3 (c) To divide the remainder of my estate equally among such of my children as shall be living at the time of my death; provided that if any of my children shall predecease me, leaving issue him or her surviving, such issue shall take in equal shares per stirpes the share that such deceased child would have taken if living.[2]

The application for advice and directions was brought because one of the deceased’s children, who had an illegitimate child, died before the testator. The Court was therefore tasked with determining whether or not the word “issue” in the deceased’s will included the deceased’s illegitimate grandchild.

The applicable legislative provision, s. 1(3) of the Succession Law Reform Act,[3] which provides that children born outside of marriage are treated the same as children of a marriage, unless a contrary intention is shown in the will. However, s. 1(4) provides that “Subsection (3) applies in respect of wills made on or after the 31st day of March, 1978.”

Counsel for the illegitimate grandson of the deceased argued that, while the s. 1(4) presumption applies only to wills made after March 31, 1978, the Court was not barred from interpreting the word “issue” based on modern, inclusive social mores. Counsel relied on an interesting series of cases from British Columbia[4] to argue that the Court could apply the modern definition of “issue” to wills made prior to the enactment of s. 1(3).

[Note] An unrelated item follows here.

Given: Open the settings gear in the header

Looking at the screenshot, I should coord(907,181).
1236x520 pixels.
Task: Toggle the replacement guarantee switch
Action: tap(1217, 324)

In the earliest of those cases, Re Hogbin Estate, the Court was asked to interpret a clause in a 1927 will that left the residue of the estate to the surviving children of the deceased’s daughter. The deceased’s daughter died leaving one child, born outside of marriage. Manson J. held that the illegitimate granddaughter of the deceased was entitled to inherit the residue, relying on the surrounding circumstances at the date of execution as well as a 1925 amendment to the Administration Act,[5] which allowed illegitimate children to inherit on an intestacy. His Honour also relied on a series of English cases that favoured modern interpretations of terms where previous interpretations would create an injustice.[6]

Despite the submissions from the illegitimate grandson, the Court held that he was not entitled to inherit a portion of the residue, as s. 1(3) could not be applied to wills executed in 1977. Additionally, it could not be determined whether the deceased intended any illegitimate heirs to inherit based on the surrounding circumstances at the date of execution or the words of the will, which was executed prior to the birth of any of the deceased’s grandchildren. The Court was therefore unable to apply current notions of public policy to allow the illegitimate grandson to inherit under the deceased’s will.